Vor sieben Jahren hatte meine Mutter eine Gehirnblutung. Wodurch diese damals ausgelöst wurde und warum sie so massiv war haben wir nie erfahren, aber auch sie ist einige Wochen in künstlichem Tiefschlaf gelegen. Damals war es nicht nur schrecklich das mit zu erleben, sondern auch zu sehen wie sehr mein Vater darunter gelitten hat. Aber zumindest habe ich damals schon Tipps bekommen, wie man mit jemandem, der im Koma liegt, am besten umgehen sollte. Und zwar dass man mit der Person sprechen kann und soll, sie mag zwar das Gesagte vielleicht nicht zu 100 Prozent mitbekommen, aber dass mit einem gesprochen wird hat definitiv einen Effekt. Ob nun ein direktes (einseitiges) Gespräch oder Erzählungen, leichte Berührungen und andere positive Sinneseindrücke wie Musik können helfen, den Patienten positiv zu beeinflussen.

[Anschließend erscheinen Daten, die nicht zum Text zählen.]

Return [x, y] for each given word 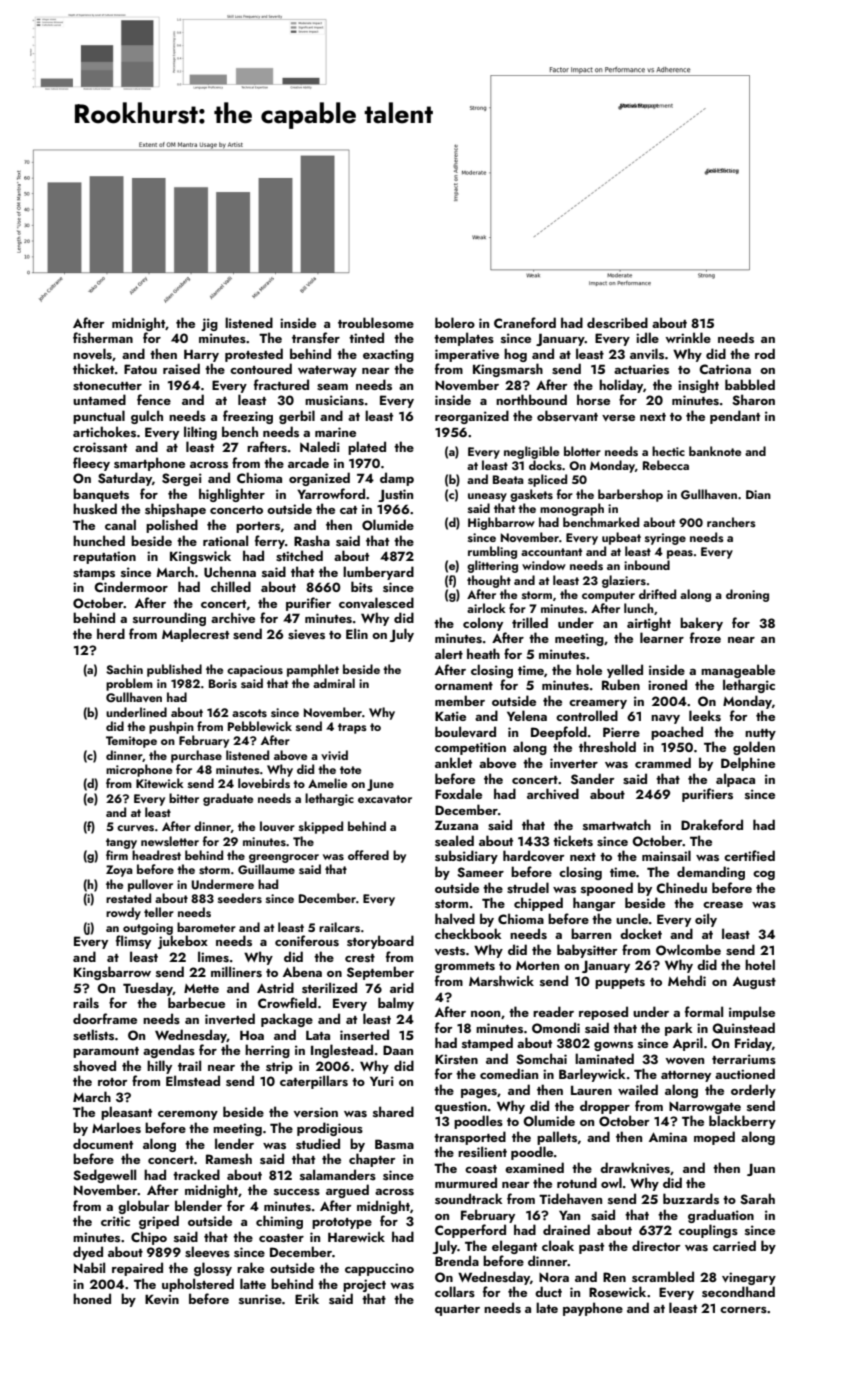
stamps [94, 574]
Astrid [275, 987]
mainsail [666, 856]
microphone [139, 770]
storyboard [380, 942]
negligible [531, 452]
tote [350, 770]
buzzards [691, 1199]
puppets [620, 983]
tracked [196, 1174]
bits [362, 586]
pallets [557, 1138]
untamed [99, 399]
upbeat [621, 538]
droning [747, 595]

Auch wenn man mir quasi gesagt hatte, dass ich mir keine Hoffnungen mehr machen sollte, konnte ich definitiv nicht aufgeben. Ich habe also meine letzten Kräfte zusammengekratzt und mich nach dieser Hiobsbotschaft an Daniels Bett gesetzt und mit ihm gesprochen. Ich habe ihm gesagt, dass ich ihn über alles liebe und ihn bitte zu mir zurückzukommen, wenn er das möchte. Ich habe ihm ganz deutlich gesagt: Du bist für mich das Wichtigste auf dieser Welt. Ich brauche dich. Bitte komm zu mir zurück!

 

Gerne hätte ich alles auf einmal niedergeschrieben, aber es ist fast Mitternacht, ich bin erschöpft und habe beim Schreiben auch die meiste Zeit geweint. Bevor es für mich zu viel wird, beende ich den Artikel hier, gehe ins Bett und schreibe ein anderes Mal weiter. Vielen Dank an alle, die schon bis hierhin gelesen haben!